The in-hospital outcome of this endovascular approach with a short recovery time is noteworthy. The patient could walk 2 h after the procedure and was discharged after 2 days. A similar immediate improvement using surgical repair was also reported by Machado-Atías [3]. Thus, despite the potential higher cost of stenting in comparison to open surgery, the very short hospitalization made the procedure cost effective.

It is also of paramount importance to note the fact that the patient is in her procreative years. Surgical access to the pelvis might have led to complications in future pregnancies.

The alternative implantation of the covered stent in the corresponding vein in conjunction with coil implantation at the arterial lesion site was also reported in the literature [14]. However, we believe that it cannot be recommended due to difficult-to-detect microbleeding. The higher arterial pressure may exert enough forces on the stent and the vessel wall to provoke leakage at the lesion site.

Due to the low incidence rates of iliac AVF (less than 1% [6]) and the associated pathoanatomy, the manufacture of standard PTFE-covered stents is most likely not attractive for device manufacturers, despite their efficacy in this niche indication. In our case, we implanted a custom-made device whose dimensions were based on precise CT measurements obtained prior to our intervention. Another interesting solution, described by Cronin and coworkers, is the use of preexisting thoracic stents [12]. Nevertheless, despite the advantages of endovascular techniques, Kuehnle and coworkers [5] cautioned about the use of alloplastic material in patients who are not fully grown: even in very young patients, the open surgical repair option may still be associated with a higher benefit/risk ratio than endovascular repair with covered stents. Another potential risk factor for iliac AVF formation is the occurrence of thrombotic occlusions in the common iliac vein, as reported by Weyrich and Beck [15]. This rare complication may also necessitate an open surgical approach.

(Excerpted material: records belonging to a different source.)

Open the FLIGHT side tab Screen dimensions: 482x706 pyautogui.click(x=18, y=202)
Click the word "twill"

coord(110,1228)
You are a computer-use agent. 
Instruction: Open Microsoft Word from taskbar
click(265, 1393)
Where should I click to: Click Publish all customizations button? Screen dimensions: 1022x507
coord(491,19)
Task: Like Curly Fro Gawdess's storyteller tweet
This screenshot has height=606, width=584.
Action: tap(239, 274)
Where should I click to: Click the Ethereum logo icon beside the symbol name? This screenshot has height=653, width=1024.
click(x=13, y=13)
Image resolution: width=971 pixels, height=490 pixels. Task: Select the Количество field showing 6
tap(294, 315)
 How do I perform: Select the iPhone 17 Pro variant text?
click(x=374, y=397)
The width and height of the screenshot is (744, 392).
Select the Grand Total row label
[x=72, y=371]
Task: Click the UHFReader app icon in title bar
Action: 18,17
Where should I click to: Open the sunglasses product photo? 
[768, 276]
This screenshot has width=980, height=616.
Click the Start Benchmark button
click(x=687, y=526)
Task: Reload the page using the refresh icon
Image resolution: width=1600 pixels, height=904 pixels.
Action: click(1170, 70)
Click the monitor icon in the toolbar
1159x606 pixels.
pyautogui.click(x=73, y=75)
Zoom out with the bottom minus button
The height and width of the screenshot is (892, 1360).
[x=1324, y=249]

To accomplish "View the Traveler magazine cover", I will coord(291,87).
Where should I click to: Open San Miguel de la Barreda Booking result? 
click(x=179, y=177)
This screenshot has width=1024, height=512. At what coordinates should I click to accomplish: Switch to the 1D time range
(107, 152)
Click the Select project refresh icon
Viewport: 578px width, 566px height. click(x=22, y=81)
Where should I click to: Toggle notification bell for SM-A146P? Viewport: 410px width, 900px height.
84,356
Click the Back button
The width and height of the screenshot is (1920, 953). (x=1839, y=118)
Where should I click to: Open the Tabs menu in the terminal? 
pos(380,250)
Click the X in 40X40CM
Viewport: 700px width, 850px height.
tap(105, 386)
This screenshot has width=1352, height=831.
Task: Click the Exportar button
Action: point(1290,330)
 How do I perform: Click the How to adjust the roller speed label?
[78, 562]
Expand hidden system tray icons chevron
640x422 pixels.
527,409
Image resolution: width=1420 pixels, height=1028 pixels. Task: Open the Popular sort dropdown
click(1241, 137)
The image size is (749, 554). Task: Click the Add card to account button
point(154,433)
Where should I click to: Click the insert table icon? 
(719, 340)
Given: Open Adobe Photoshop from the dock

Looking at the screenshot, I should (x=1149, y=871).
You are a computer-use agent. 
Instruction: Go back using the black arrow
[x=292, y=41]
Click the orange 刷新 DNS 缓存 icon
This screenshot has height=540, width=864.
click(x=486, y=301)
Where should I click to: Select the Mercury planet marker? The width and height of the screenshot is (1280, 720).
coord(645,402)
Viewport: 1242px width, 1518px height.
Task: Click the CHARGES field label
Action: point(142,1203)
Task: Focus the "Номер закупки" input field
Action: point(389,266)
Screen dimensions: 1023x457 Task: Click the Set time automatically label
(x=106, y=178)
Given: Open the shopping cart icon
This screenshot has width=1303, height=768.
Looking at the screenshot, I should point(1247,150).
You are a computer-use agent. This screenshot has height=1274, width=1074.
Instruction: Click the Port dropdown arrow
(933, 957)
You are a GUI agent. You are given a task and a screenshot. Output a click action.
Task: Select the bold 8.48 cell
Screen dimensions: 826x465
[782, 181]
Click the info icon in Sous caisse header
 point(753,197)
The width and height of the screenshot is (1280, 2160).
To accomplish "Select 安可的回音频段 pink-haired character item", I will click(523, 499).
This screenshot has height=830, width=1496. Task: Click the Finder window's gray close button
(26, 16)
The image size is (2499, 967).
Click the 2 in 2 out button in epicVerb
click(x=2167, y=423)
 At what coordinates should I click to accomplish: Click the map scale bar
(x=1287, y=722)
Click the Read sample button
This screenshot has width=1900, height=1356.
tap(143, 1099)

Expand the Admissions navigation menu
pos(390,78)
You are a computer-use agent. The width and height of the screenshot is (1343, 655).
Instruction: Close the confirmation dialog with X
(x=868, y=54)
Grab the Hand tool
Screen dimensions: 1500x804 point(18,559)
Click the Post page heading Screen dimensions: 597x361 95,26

An important step, and the most technically demanding one, turned out to be the cannulation of the distal IIA. Despite the contralateral approach, the small size of the distal portion of the IIA and the significant blood flow through the fistula made it very cumbersome to cross the lesion with the guidewire and over-the-wire catheter. The other challenge for the operator was to cross the aortic bifurcation with the introducer. Significant device stiffness, the young age of the patient, and the fixation of the aorta due to the adhesions made the vessel much less movable. This increased the risk of potential dissections and/or wall perforations. The puncture of the left CFA, through which we introduced the pigtail catheter, greatly facilitated angiographic imaging. Furthermore, if the stent graft had migrated, the outlet of the external iliac artery would have been blocked. However, with the second guidewire in place, it would have enabled us to implant another “kissing” stent. Finally, both guidewires crossed each other, marking the beginning of the IIA.

It would have been preferable to use MRI imaging modalities to reduce radiation exposure to the patient. However, in our clinical setting, mandatory pregnancy tests permitted angiographic CT images, which were the design inputs for the custom-made device.

Conclusion

Despite the procedurally challenging implantation of a PTFE-covered, tapered, customized stent, the physiologic hemodynamic environment in a patient with a large iliac arteriovenous fistula was restored. In particular, women of childbearing age may benefit from endovascular techniques as compared to open surgical repair.